(What to work on) Update the rows below by changing each "icon" to "button" and keeping everything else the same.

--- Start Information provided ---

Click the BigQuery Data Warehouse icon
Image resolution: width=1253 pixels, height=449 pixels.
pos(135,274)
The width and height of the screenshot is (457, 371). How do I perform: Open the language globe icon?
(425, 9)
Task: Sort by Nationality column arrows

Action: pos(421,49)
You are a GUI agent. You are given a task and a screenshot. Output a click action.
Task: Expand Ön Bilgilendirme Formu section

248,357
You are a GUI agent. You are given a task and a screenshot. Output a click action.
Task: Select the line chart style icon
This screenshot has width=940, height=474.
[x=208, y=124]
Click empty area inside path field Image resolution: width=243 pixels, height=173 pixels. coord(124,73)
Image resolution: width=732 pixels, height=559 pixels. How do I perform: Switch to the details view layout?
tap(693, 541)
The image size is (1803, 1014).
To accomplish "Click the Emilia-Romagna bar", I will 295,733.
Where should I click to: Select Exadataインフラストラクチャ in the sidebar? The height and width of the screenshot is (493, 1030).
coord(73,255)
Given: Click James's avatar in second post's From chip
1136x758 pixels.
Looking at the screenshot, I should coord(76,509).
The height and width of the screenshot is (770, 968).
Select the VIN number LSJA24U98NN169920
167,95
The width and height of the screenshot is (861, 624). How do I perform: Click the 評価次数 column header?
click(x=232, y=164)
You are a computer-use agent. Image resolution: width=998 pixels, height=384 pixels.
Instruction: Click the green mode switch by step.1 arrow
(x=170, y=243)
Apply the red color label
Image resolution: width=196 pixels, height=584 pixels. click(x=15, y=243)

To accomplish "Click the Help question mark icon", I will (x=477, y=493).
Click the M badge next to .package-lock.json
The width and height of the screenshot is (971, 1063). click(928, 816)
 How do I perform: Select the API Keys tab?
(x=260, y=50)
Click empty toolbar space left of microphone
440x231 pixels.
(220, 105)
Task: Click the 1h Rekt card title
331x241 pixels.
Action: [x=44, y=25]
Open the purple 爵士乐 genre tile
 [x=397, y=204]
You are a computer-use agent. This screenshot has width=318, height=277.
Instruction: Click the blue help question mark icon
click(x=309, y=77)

--- End Information provided ---

(Exercise result)
Click the BigQuery Data Warehouse button
Image resolution: width=1253 pixels, height=449 pixels.
pos(135,274)
The width and height of the screenshot is (457, 371). How do I perform: Open the language globe button?
(425, 9)
Task: Sort by Nationality column arrows

Action: pos(421,49)
You are a GUI agent. You are given a task and a screenshot. Output a click action.
Task: Expand Ön Bilgilendirme Formu section

248,357
You are a GUI agent. You are given a task and a screenshot. Output a click action.
Task: Select the line chart style button
This screenshot has width=940, height=474.
[x=208, y=124]
Click empty area inside path field Image resolution: width=243 pixels, height=173 pixels. coord(124,73)
Image resolution: width=732 pixels, height=559 pixels. How do I perform: Switch to the details view layout?
tap(693, 541)
The image size is (1803, 1014).
To accomplish "Click the Emilia-Romagna bar", I will 295,733.
Where should I click to: Select Exadataインフラストラクチャ in the sidebar? The height and width of the screenshot is (493, 1030).
coord(73,255)
Given: Click James's avatar in second post's From chip
1136x758 pixels.
Looking at the screenshot, I should coord(76,509).
The height and width of the screenshot is (770, 968).
Select the VIN number LSJA24U98NN169920
167,95
The width and height of the screenshot is (861, 624). How do I perform: Click the 評価次数 column header?
click(x=232, y=164)
You are a computer-use agent. Image resolution: width=998 pixels, height=384 pixels.
Instruction: Click the green mode switch by step.1 arrow
(x=170, y=243)
Apply the red color label
Image resolution: width=196 pixels, height=584 pixels. click(x=15, y=243)

To accomplish "Click the Help question mark button", I will (x=477, y=493).
Click the M badge next to .package-lock.json
The width and height of the screenshot is (971, 1063). click(928, 816)
 How do I perform: Select the API Keys tab?
(x=260, y=50)
Click empty toolbar space left of microphone
440x231 pixels.
(220, 105)
Task: Click the 1h Rekt card title
331x241 pixels.
Action: [x=44, y=25]
Open the purple 爵士乐 genre tile
 [x=397, y=204]
You are a computer-use agent. This screenshot has width=318, height=277.
Instruction: Click the blue help question mark button
click(x=309, y=77)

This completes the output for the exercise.